_TEXTO PARA ANÁLISE_:

• • • • •

5. Em nosso coração e mente cabe apenas uma pessoa, em se tratando de intimidade segundo o modelo bíblico de matrimônio. Se o contrariarmos, comprometemos nossa capacidade de experimentar uma intimidade satisfatória e perdemos nossa identidade privada.Perdemos nossa inocência; depois começamos a nos perder. Quanto mais nossos relacionamentos são determinados pelo instinto, mais distantes ficamos de uma autêntica qualidade de vida.

6. Não há melhor berço, mais cálido lugar, abrigo mais seguro onde os filhos podem brotar e florescer do que a sombra de um casamento sólido.

Sublimação. A sexualidade humana é muito maior do que sexo; e “fazer sexo” não é sua única expressão. A intimidade sexual pode ser expressada em maneiras diferentes do ato sexual, o que pode ser descrito como sublimação.

O requerimento católico romano do celibato não é algo só negativo, que exige de sacerdotes, monges e freiras a repressão do impulso sexual. Nele está cuidadosamente embutida uma pedagogia de sublimação, que tenta transformar energias sexuais em energia religiosa. A prática da meditação na forma de amor místico dificilmente seria concebível sem o antecedente de um eros sublimado.7

A dedicação à arte (Goethe), um senso do chamado divino (Paulo), ou uma entrega total ao trabalho pelos pobres e desventurados (Teresa de Calcutá) são uns poucos exemplos de sublimação voluntária. Acidentes, longos períodos de enfermidade ou doença incapacitante podem requerer abstinência de qualquer contato sexual com o cônjuge. Conheço muitos heróis e heroínas silenciosos cujo amor cresceu mais e mais, cada dia, enquanto se dedicaram a um ser amado sexualmente inválido. E ao contrário do que às vezes pensamos, muitos experimentam um viver rico e produtivo.

• • • • •

_O QUE SE PEDE_:
#1 De acordo com o texto para análise, o que a pedagogia de sublimação embutida no celibato católico romano tenta fazer?
#2 Diga se cada afirmação concorda com o texto para análise, respondendo sim ou não e citando as palavras do texto que decidem a questão.
(a) O texto considera "fazer sexo" a única expressão da sexualidade humana.
(b) O texto descreve o requerimento católico romano do celibato como algo apenas negativo.
(c) Segundo o texto, acidentes podem requerer abstinência de contato sexual com o cônjuge.
#3 Liste todas as pessoas que o texto para análise cita entre parênteses como exemplos de sublimação voluntária e indique a forma de dedicação ligada a cada uma.

_DADOS FORNECIDOS_:

• • • • •

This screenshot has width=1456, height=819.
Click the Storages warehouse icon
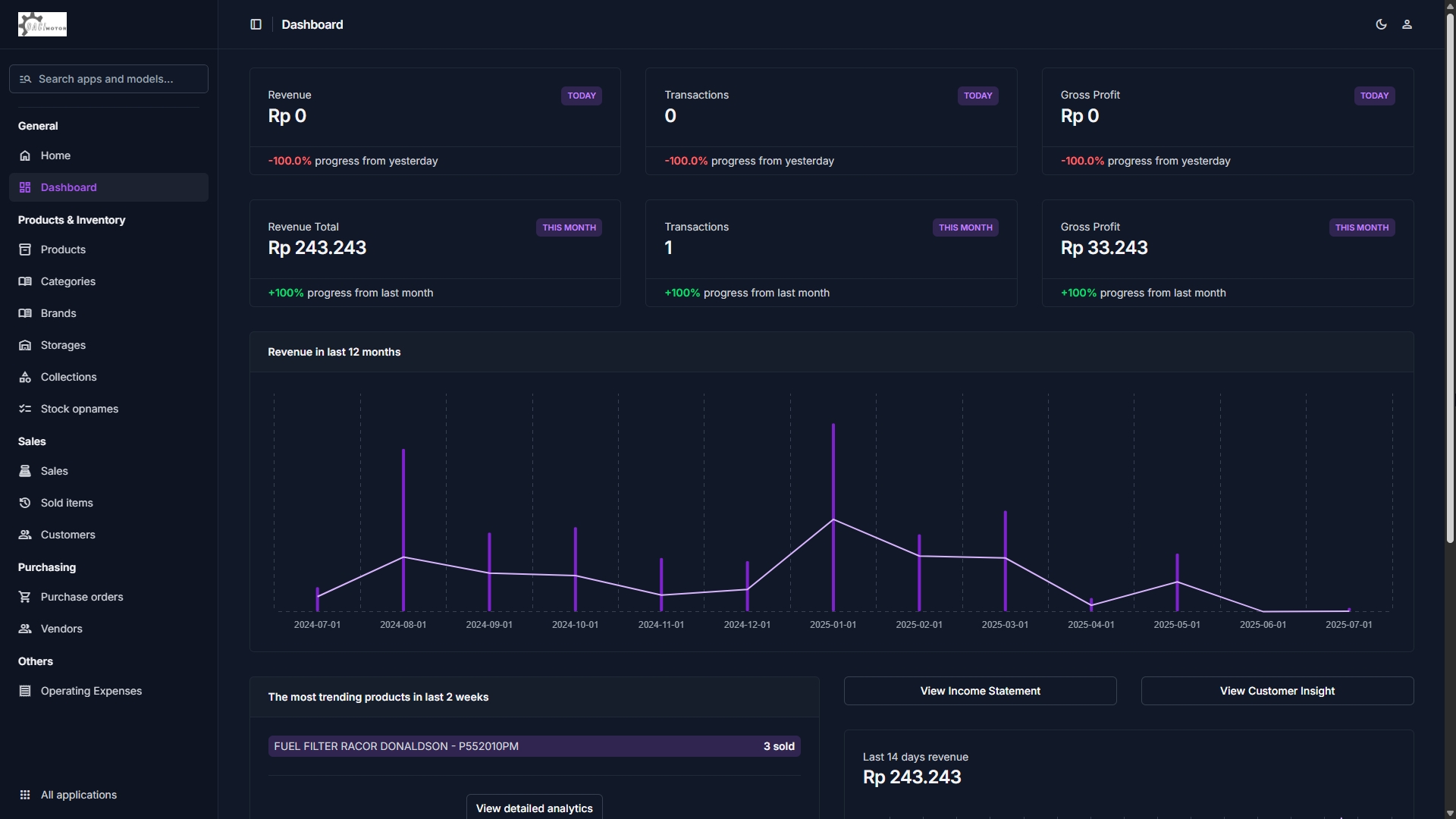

• • • • •

_RESPOSTAS POR TAREFA_:
#1 Tenta transformar energias sexuais em energia religiosa.

#2
(a) Não: "e “fazer sexo” não é sua única expressão".
(b) Não: "O requerimento católico romano do celibato não é algo só negativo".
(c) Sim: "Acidentes, longos períodos de enfermidade ou doença incapacitante podem requerer abstinência de qualquer contato sexual com o cônjuge."

#3
Goethe: dedicação à arte
Paulo: um senso do chamado divino
Teresa de Calcutá: uma entrega total ao trabalho pelos pobres e desventurados